KUTIPAN TEKS:
○ ○ ○ ○ ○ ○ ○
Bisnis.com, JAKARTA – Pemerintah Arab Saudi meningkatkan penangkapan terhadap warganya karena unggahan terkait perang Israel – Hamas di media sosial.
Melansir Reuters, Jumat (3/5/2024), tindakan keras ini ditempuh seiring dengan sinyal kesiapan Arab Saudi untuk menyetujui hubungan diplomatik dengan Israel jika mereka berkomitmen mengakui negara Palestina.
Menahan warganya yang berusia lebih dari 10 tahun karena komentar di dunia maya, serta pembatasan kebebasan berbicara dan ekspresi politik adalah hal yang biasa di Arab Saudi.
Kelompok HAM yang berbasis di Riyadh mengatakan serentetan penangkapan baru-baru ini dimotivasi oleh masalah keamanan yang secara khusus terkait dengan agresi Israel ke Jalur Gaza akibat serangan Hamas pada 7 Oktober 2023.
Menurut departemen kesehatan Palestina, serangan balasan Israel di Jalur Gaza telah menewaskan lebih dari 34.000 warga dan lebih lebih banyak lagi warga yang sangat membutuhkan makanan dan layanan kesehatan.
Hal ini memicu reaksi anti-Israel yang populer di seluruh dunia Arab dan di negara-negara Barat termasuk Amerika Serikat, di mana bentrokan kekerasan terjadi di kampus-kampus universitas.
Baca Juga
Arab Saudi dan sekutu regionalnya seperti Mesir dan Yordania khawatir dengan tren ini. Mereka khawatir bahwa Iran dan kelompok-kelompok Islamis dapat mengeksploitasi konflik ini untuk memicu gelombang gerakan massa.
Kenangan akan Musim Semi Arab lebih dari satu dekade yang lalu masih membekas di antara para penguasa regional, yang sangat ingin menghindari terulangnya peristiwa tersebut.
Menurut salah seorang sumber yang tidak ingin disebutkan namanya, Arab Saudi menahan seorang eksekutif dari sebuah perusahaan yang terlibat dalam rencana transformasi ekonomi Visi 2030, yang merupakan landasan agenda Putra Mahkota Mohammed bin Salman.
Tahanan tersebut mengungkapkan pandangannya tentang konflik Gaza yang dianggap oleh pihak berwenang sebagai penghasut.
Seorang tokoh media yang mengatakan bahwa Israel tidak boleh dimaafkan juga telah ditangkap, menurut sumber tersebut. Selain itu, seseorang yang menyerukan pemboikotan restoran cepat saji AS di Arab Saudi juga ditingak.
Kementerian Dalam Negeri dan Komisi Hak Asasi Manusia Arab Saudi belum memberikan komentar.
Seseorang yang mengetahui pemikiran pemerintah Saudi mengakui adanya penangkapan tersebut dan mengaitkannya dengan apa yang disebutnya sebagai kewaspadaan tingkat tinggi pasca 7 Oktober dan keinginan pihak berwenang untuk mencegah orang-orang membuat pernyataan online tentang perang yang dapat berdampak pada keamanan nasional.
○ ○ ○ ○ ○ ○ ○
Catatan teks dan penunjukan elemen
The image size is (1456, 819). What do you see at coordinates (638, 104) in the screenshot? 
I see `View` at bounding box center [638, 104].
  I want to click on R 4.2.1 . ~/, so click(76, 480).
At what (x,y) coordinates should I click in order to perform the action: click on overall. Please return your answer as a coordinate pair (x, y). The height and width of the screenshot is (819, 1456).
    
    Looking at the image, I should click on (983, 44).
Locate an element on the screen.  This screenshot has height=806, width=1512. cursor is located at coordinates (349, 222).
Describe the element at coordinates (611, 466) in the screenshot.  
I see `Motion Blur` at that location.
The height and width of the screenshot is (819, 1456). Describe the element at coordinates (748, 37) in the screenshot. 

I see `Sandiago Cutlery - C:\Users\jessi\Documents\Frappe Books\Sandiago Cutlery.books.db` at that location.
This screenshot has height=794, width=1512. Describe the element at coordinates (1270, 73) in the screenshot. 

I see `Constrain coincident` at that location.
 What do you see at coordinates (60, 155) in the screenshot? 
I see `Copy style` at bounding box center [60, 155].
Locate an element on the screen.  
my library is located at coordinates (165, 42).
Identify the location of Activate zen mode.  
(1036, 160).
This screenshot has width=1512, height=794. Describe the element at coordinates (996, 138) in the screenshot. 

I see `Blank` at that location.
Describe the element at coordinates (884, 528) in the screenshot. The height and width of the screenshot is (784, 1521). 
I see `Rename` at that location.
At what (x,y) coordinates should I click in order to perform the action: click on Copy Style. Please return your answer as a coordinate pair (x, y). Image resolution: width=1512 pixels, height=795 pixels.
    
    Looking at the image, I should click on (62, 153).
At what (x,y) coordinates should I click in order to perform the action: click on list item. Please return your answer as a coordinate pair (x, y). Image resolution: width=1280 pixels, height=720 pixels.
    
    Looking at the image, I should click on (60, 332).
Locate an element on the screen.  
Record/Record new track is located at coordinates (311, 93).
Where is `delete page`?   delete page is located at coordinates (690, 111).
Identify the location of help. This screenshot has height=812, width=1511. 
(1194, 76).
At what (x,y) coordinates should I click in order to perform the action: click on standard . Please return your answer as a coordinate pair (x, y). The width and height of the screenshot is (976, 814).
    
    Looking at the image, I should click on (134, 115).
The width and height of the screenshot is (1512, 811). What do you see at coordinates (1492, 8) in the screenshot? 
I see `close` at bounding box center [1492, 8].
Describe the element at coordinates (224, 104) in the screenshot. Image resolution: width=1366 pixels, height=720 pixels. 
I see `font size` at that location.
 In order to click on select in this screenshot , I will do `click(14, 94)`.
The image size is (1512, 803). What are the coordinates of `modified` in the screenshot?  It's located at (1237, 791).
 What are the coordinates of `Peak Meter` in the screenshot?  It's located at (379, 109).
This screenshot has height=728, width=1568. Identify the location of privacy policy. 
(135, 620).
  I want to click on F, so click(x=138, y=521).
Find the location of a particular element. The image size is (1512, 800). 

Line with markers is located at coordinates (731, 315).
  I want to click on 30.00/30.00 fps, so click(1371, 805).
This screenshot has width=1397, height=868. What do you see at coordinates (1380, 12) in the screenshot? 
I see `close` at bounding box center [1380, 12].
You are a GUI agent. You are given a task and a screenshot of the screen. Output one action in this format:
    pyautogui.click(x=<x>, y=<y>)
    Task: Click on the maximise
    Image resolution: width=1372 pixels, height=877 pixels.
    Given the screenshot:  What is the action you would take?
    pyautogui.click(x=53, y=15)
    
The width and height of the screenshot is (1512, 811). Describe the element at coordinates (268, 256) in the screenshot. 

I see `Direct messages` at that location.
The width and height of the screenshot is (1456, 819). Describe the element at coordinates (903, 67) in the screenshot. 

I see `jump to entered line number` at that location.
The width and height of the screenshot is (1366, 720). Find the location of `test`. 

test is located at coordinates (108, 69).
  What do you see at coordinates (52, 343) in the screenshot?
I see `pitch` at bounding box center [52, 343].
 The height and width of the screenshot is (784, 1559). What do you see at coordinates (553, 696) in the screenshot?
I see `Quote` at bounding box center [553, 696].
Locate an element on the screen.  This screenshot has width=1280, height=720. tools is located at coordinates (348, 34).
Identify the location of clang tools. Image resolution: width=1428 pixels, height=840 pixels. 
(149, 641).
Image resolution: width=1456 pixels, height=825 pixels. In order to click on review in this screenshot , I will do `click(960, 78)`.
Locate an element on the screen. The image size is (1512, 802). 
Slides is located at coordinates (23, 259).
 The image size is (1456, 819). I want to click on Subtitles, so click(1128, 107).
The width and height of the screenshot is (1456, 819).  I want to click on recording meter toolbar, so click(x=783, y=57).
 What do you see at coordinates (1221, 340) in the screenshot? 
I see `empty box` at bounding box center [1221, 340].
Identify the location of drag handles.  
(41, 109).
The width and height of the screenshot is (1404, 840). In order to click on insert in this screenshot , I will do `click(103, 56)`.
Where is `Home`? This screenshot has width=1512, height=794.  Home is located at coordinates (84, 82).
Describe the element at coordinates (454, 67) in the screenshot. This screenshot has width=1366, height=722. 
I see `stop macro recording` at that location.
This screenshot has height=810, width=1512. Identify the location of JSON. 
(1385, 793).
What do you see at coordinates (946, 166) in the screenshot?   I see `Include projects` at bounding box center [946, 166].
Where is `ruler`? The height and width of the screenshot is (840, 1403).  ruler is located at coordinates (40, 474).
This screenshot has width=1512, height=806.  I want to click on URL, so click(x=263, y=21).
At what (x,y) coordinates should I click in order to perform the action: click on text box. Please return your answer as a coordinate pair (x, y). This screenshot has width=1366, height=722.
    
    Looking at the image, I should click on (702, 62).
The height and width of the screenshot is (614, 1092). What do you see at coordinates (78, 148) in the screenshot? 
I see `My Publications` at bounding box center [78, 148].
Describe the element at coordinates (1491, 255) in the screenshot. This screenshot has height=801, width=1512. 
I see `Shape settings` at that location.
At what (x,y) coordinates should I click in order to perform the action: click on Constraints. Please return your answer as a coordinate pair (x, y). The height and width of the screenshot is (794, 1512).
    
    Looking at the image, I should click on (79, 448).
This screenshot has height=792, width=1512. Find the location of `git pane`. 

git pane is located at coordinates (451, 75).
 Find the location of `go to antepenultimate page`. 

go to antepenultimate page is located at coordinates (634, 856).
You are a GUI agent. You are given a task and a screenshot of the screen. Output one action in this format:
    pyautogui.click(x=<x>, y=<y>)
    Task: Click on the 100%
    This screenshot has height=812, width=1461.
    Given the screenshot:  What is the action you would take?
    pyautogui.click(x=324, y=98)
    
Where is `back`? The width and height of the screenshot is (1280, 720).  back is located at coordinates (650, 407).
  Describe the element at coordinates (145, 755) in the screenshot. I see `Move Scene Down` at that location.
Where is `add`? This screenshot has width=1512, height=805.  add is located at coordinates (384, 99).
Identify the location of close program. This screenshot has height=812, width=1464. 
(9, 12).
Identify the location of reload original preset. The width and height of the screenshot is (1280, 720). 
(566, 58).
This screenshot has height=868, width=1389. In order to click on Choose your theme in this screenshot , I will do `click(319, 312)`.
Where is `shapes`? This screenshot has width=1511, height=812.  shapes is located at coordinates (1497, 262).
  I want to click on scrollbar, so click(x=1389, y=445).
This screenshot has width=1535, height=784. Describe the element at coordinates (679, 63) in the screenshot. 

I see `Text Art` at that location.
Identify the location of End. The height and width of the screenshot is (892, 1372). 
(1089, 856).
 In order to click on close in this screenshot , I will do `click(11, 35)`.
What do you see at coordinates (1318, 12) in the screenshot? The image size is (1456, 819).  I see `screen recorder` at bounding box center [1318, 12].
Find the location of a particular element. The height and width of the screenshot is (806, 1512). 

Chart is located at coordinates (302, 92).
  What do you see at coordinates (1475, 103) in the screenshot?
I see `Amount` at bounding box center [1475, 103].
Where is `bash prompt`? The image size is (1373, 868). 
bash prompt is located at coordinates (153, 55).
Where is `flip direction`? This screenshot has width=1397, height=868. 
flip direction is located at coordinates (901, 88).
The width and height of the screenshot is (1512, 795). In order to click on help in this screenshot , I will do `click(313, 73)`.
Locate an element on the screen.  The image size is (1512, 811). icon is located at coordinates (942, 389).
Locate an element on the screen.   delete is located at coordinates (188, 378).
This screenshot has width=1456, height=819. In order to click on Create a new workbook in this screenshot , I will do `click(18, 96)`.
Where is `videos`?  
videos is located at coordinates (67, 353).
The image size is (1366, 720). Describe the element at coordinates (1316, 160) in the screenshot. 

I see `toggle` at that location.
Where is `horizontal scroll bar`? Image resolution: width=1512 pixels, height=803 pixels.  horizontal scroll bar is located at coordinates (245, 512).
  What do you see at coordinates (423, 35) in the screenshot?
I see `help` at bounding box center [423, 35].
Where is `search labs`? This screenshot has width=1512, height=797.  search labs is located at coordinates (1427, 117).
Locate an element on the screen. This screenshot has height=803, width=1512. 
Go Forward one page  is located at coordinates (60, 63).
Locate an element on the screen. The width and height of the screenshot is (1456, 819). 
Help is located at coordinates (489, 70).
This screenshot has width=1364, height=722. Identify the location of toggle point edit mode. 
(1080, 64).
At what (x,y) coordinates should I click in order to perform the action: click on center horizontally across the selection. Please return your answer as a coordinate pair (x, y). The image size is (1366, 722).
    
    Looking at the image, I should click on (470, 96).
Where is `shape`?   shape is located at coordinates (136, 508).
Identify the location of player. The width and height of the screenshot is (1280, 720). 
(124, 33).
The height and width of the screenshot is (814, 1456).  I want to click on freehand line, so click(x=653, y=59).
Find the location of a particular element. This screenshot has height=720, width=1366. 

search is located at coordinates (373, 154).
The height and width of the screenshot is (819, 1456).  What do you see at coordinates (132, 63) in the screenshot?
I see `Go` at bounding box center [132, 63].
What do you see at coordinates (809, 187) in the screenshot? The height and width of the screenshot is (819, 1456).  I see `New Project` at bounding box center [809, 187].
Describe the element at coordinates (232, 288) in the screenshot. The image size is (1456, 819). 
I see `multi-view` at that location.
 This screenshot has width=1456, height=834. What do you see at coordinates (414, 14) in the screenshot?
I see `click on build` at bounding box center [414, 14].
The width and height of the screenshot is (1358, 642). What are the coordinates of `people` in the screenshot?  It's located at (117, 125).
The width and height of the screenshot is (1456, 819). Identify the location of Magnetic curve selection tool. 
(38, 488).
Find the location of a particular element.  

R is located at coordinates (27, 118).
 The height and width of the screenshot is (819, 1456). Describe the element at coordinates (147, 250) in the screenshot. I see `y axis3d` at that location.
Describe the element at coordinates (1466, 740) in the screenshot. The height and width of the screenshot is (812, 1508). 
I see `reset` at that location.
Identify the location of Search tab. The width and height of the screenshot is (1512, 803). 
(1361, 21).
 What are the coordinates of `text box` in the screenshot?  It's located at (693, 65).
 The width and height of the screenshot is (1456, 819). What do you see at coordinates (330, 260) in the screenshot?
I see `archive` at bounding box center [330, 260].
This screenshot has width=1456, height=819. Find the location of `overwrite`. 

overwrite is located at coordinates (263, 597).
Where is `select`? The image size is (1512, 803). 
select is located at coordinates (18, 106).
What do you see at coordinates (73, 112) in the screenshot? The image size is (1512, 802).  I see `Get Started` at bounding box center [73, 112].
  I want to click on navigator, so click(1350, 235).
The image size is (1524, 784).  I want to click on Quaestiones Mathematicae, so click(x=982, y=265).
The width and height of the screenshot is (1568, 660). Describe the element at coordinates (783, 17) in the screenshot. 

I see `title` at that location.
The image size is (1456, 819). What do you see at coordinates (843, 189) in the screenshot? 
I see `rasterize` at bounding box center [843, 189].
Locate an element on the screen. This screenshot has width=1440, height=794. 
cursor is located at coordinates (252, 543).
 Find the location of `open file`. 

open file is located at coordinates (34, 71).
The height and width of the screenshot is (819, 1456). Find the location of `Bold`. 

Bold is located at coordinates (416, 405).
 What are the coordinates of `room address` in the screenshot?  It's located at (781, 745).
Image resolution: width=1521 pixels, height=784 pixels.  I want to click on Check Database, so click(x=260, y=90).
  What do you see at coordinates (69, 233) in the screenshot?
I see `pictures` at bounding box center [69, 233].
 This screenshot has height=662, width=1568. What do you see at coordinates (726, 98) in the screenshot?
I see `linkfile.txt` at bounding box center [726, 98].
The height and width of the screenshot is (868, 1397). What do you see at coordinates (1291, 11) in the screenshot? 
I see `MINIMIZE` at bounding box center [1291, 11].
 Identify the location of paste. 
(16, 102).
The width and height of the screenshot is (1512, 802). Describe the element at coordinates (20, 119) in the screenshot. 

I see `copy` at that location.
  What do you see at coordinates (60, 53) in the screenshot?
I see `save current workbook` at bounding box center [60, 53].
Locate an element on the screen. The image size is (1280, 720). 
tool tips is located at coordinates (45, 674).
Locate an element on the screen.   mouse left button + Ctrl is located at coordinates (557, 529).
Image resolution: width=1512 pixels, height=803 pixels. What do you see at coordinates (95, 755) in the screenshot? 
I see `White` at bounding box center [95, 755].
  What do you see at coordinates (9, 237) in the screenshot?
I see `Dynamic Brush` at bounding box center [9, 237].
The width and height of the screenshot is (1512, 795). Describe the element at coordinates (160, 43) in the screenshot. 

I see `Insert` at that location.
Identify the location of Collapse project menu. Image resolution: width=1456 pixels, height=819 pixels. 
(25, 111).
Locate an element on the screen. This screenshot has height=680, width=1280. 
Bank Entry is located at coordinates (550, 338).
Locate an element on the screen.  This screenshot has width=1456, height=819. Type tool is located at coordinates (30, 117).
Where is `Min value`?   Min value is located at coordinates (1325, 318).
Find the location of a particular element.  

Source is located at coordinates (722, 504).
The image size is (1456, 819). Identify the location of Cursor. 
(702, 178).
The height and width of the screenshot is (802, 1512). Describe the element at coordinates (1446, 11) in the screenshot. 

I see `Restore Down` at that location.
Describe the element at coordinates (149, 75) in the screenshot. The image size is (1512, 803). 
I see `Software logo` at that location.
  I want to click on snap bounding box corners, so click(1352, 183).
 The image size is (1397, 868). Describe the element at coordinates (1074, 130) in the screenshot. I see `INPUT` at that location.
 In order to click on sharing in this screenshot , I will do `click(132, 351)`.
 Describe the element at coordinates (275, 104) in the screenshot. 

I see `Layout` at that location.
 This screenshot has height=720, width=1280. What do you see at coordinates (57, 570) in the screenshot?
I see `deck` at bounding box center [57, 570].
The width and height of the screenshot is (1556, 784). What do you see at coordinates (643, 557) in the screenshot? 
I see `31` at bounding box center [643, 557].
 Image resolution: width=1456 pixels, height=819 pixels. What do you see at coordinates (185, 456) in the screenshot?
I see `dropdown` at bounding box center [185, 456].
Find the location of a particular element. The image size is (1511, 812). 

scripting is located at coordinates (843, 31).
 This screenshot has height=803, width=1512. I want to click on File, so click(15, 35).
○ ○ ○ ○ ○ ○ ○
BAGIAN LATIHAN:
A: Negara mana saja yang disebut sebagai sekutu regional Arab Saudi dalam teks tentang penangkapan warga Arab Saudi?
B: Teruskan teks tentang penangkapan warga Arab Saudi setelah kalimat terakhirnya.

JAWABAN YANG DIHARAPKAN:
A: Mesir dan Yordania.

B:
Para tokoh dan aktivis oposisi Arab Saudi pada hari Kamis di Amerika Serikat (AS) mengadakan konferensi terbesar mereka sejak pembunuhan kolumnis Washington Post Jamal Khashoggi, oleh agen-agen Arab Saudi pada 2018.
Mereka diharapkan dapat mengungkap apa yang mereka sebut sebagai "visi rakyat" untuk kerajaan yang mengutamakan kebebasan berbicara dan pembebasan semua tahanan politik.
Garis Keras
Penangkapan Saudi atas unggahan terkait Gaza mengindikasikan bahwa rezim Pangeran Mohammed akan mengambil garis keras terhadap warganya yang tidak mengikuti garis dalam hal normalisasi hubungan dengan Israel, yang sedang diupayakan oleh Saudi dan AS sebelum peristiwa 7 Oktober.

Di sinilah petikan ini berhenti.